The nine defendants, accused of working at the behest of the Iranian government-tied Islamic Revolutionary Guard Corps, hacked the computer systems of about 320 universities in the United States and abroad to steal expensive science and engineering research that was then used by the government or sold for profit, prosecutors said.
The hackers also are accused of breaking into the networks of government organizations, such as the Department of Labor, the Federal Energy Regulatory Commission and the United Nations, and private sector entities including technology companies and law and consulting firms.
The Justice Department said the hackers were affiliated with an Iranian company called the Mabna Institute, which prosecutors say contracted with the Iranian government to steal scientific research from other countries. The institute was founded by two of the defendants.
“By bringing these criminal charges, we reinforce the norm that most of the civilized world accepts: nation-states should not steal intellectual property for the purpose of giving domestic industries an advantage,” Deputy Attorney General Rod Rosenstein said in announcing the charges.
Also Friday, the Treasury Department targeted the Mabna Institute and 10 Iranians — the nine defendants and one charged in a separate case last year — for sanctions that officials say will make it harder for them to do business outside Iran.

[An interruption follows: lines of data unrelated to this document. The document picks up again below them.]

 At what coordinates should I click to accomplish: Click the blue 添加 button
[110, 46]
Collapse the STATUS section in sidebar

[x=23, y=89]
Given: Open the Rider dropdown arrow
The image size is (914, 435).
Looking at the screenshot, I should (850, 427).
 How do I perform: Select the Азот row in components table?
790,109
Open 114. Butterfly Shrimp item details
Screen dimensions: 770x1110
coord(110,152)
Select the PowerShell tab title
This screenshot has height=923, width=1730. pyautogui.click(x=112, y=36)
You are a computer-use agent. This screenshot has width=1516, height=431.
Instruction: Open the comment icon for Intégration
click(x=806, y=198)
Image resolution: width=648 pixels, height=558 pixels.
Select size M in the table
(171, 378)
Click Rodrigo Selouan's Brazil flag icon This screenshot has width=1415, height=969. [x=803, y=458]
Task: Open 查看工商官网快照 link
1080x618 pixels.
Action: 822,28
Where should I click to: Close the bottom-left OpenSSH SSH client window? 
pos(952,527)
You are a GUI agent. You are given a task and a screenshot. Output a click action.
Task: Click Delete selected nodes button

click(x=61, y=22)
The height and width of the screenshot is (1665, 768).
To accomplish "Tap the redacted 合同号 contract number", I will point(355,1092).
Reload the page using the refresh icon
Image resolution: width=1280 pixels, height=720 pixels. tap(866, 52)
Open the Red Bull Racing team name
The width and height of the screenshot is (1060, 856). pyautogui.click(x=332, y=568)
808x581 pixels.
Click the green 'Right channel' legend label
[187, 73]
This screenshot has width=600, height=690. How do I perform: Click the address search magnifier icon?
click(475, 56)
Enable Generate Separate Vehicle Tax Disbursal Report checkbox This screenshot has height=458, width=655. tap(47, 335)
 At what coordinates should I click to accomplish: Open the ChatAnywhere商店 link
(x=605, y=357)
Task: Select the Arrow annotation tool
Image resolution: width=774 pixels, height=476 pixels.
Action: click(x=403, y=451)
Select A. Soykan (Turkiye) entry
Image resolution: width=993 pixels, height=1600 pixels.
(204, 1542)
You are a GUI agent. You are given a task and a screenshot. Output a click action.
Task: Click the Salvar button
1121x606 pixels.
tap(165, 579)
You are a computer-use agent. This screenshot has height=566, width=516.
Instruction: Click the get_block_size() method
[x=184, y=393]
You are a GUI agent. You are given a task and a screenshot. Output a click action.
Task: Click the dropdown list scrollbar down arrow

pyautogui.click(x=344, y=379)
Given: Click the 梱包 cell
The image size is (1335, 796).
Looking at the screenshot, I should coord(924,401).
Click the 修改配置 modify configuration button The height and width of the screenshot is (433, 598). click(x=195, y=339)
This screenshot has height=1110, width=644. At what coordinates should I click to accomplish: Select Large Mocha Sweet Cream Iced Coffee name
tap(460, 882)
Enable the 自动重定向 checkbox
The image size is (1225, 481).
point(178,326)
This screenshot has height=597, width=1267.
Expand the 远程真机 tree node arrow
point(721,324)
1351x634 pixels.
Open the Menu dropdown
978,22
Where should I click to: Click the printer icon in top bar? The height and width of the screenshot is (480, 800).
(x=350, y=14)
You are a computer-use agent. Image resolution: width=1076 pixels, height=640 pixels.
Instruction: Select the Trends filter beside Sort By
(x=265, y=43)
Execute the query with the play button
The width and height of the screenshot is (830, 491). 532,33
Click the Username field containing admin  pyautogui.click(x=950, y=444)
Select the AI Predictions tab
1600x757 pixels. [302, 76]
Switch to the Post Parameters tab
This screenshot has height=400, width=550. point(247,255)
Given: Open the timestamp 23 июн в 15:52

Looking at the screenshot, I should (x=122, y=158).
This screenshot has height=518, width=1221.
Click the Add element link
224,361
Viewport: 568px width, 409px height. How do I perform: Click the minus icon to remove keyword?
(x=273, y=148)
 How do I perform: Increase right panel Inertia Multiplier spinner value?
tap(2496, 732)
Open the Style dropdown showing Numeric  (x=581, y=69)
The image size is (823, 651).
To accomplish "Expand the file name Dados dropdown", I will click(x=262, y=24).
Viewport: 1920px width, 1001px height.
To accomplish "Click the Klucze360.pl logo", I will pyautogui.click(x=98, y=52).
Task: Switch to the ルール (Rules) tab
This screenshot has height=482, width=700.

The defendants are unlikely to ever be prosecuted in an American courtroom since there’s no extradition treaty with Iran. But the grand jury indictment, filed in federal court in Manhattan, is part of the government’s “name and shame” strategy to publicly identify foreign hackers, block them from traveling without risk of arrest and put their countries on notice.
The approach has been employed with past indictments accusing Iranian hackers of a digital break-in of a New York dam, Chinese military officials of large-scale hacks at energy corporations and Russians of a massive breach of Yahoo user accounts.
“People travel. They take vacations, they make plans with their families,” said FBI Deputy Director David Bowdich. “Having your name, face and description on a ‘Wanted’ poster makes moving freely much more difficult.”
According to the indictment, the Iranians broke into universities through relatively simple but common means — tricking professors to click on compromised links.
The spear-phishing emails purported to be from professors at one university to those at another and contained what appeared to be authentic article links. But once clicked on, the links steered the professors to a malicious Internet domain that led them to believe they’d been logged out of their systems and that asked them to enter their log-in credentials.
Those credentials were logged and stolen by the hackers, prosecutors say.
The Justice Department says the hackers stole roughly 31 terabytes of academic research and intellectual property that was then sent to servers outside the United States for profit. The information that was stolen, which was sold through two websites to customers in Iran, cost U.S. universities about $3.4 billion to procure and access.
More than 100,000 professors worldwide were targeted with spear-phishing emails. The affected professors and their universities were not identified.
“Just in case you’re wondering, they’re not admiring our work,” Bowdich said. “They’re stealing it, and they’re taking credit for it, and they’re selling it to others.”